Another useful approach might be to employ a tool like a local surrogate model (such as LIME) to investigate the behavior of our model around the decision boundary and get a sense of what features play a role in assigning an observation to the positive or negative outcome (Ribeiro, M.T., Singh, S. and Guestrin, C., 2016). We could also do this through a tool like Quantitative Input Influence (QII), which uses causal inference techniques to examine the marginal influence of features on predictions (Datta et al, IEEE S&P 2016).
Instead of making post-modeling adjustments, we could also bake a notion of group-level equity into our model’s loss function. This can be done through packages such as themis-ml or IBM’s AIF360, which capture a host of methods used for bias mitigation at the time of model building.
We do not claim that statistical parity is the best approach to use in this case. We acknowledge that focusing on this one notion of fairness can lead to unintended discrimination at the individual level (Dwork et al., 2011). We hoped to implement a model from either themis-ml or AIF360 but simply ran out of time.
We do argue that our approach of manually addressing discrimination rather than allowing another algorithm to address it left us with a full understanding of what this type of adjustment looks like and what kind of tradeoffs exist between fairness and maximizing an objective (here, return on investment). We are satisified with the complexity and encouraged that fairness constraints can be implemented in Lending Club more thoroughly without hurting investors incentive’s.

——————————

● **STATED EXERCISE 1**
Can you write out the records, character for character, everything from their first line down to and including the line containing "Image resolution: width=1568"?

● **RAW DATA**
——————————

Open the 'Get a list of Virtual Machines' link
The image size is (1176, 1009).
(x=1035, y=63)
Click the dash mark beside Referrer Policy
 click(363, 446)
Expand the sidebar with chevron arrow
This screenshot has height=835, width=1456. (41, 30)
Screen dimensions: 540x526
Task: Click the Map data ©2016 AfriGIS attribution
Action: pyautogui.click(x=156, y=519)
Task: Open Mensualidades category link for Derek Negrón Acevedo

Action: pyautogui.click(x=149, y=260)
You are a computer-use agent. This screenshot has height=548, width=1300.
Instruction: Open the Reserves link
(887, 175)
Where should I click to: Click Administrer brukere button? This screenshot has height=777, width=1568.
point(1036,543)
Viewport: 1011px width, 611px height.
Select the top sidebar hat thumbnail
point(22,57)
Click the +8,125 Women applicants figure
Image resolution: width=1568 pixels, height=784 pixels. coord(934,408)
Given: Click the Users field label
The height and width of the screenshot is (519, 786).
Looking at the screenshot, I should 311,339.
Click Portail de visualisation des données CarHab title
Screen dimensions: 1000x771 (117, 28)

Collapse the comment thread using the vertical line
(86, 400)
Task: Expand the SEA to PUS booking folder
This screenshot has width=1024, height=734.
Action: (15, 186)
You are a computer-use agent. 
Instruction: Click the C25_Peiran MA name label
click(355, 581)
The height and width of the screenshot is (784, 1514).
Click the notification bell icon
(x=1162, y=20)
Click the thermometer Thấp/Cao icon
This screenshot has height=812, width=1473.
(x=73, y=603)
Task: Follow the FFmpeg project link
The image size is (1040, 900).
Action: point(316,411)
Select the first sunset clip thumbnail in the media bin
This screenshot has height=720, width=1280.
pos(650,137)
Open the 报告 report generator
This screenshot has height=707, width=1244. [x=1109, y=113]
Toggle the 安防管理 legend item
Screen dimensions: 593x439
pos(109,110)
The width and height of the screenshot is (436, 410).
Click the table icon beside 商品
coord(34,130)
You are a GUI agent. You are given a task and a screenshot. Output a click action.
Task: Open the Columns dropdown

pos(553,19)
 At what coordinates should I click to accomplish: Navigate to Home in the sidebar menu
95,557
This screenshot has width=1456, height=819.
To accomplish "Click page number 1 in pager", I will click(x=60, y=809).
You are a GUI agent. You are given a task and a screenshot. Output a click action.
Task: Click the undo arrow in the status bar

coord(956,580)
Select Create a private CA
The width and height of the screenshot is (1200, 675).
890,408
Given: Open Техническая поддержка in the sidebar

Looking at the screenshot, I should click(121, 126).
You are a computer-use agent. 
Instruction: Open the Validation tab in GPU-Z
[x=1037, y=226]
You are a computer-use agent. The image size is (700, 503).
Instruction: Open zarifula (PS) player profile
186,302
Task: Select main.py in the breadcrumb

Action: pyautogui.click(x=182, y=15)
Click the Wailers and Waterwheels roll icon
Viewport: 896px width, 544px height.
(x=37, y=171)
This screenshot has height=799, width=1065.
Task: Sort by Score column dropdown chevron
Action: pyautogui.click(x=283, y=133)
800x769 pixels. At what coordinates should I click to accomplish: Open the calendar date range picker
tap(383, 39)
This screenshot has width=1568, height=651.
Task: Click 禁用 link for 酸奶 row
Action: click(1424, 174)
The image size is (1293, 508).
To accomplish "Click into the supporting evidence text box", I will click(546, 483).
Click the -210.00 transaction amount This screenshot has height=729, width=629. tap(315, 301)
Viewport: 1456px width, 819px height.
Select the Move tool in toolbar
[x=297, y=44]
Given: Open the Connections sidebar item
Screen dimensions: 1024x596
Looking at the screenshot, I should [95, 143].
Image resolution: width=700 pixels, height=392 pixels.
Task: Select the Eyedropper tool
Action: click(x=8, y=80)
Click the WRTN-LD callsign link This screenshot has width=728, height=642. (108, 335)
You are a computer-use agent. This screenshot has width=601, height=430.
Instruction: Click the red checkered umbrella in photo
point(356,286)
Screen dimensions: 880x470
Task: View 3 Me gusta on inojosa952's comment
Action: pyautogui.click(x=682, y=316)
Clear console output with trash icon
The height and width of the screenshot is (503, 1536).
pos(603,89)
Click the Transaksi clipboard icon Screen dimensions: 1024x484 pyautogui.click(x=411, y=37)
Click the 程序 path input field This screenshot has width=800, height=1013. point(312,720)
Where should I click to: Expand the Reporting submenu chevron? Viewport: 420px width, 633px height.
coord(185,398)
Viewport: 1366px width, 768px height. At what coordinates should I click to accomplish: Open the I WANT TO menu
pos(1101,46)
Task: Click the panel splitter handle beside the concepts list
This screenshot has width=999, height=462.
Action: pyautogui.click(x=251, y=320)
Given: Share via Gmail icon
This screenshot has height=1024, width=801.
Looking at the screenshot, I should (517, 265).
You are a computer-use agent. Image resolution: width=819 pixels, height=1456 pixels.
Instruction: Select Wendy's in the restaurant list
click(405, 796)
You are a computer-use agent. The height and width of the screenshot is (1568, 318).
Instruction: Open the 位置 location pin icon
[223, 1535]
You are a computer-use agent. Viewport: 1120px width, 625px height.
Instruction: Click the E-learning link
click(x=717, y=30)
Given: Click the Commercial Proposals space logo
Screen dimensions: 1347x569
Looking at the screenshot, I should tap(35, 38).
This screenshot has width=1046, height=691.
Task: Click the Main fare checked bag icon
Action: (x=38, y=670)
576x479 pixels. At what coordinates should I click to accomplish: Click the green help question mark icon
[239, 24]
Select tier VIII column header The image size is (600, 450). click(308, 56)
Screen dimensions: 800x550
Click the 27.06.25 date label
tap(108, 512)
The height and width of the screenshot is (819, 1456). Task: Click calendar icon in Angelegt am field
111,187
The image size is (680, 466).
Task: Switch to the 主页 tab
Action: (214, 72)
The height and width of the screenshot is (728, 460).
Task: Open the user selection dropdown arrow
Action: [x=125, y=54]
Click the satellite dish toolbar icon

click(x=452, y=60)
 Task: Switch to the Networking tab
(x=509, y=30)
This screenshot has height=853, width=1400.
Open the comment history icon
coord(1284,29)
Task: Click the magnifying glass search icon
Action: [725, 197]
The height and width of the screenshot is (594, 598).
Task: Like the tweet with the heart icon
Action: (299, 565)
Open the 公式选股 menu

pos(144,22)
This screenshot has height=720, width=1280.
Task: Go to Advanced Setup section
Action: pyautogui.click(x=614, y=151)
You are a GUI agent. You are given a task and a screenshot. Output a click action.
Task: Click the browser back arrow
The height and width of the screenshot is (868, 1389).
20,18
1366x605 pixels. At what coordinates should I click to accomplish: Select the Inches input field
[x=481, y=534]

——————————

● **STATED EXERCISE 2**
Answer these questions from the passage on model fairness:
(a) Which two packages does it name for building group-level equity into a model's loss function?
(b) Which notion of fairness do the authors say they do not claim is the best approach here?
(c) What objective does it name as the one traded off against fairness?

● **EXERCISE ANSWER 1**
Open the 'Get a list of Virtual Machines' link
The image size is (1176, 1009).
(x=1035, y=63)
Click the dash mark beside Referrer Policy
 click(363, 446)
Expand the sidebar with chevron arrow
This screenshot has height=835, width=1456. (41, 30)
Screen dimensions: 540x526
Task: Click the Map data ©2016 AfriGIS attribution
Action: pyautogui.click(x=156, y=519)
Task: Open Mensualidades category link for Derek Negrón Acevedo

Action: pyautogui.click(x=149, y=260)
You are a computer-use agent. This screenshot has height=548, width=1300.
Instruction: Open the Reserves link
(887, 175)
Where should I click to: Click Administrer brukere button? This screenshot has height=777, width=1568.
point(1036,543)
Viewport: 1011px width, 611px height.
Select the top sidebar hat thumbnail
point(22,57)
Click the +8,125 Women applicants figure
Image resolution: width=1568 pixels, height=784 pixels. coord(934,408)

● **EXERCISE ANSWER 2**
(a) themis-ml and IBM's AIF360
(b) Statistical parity
(c) Return on investment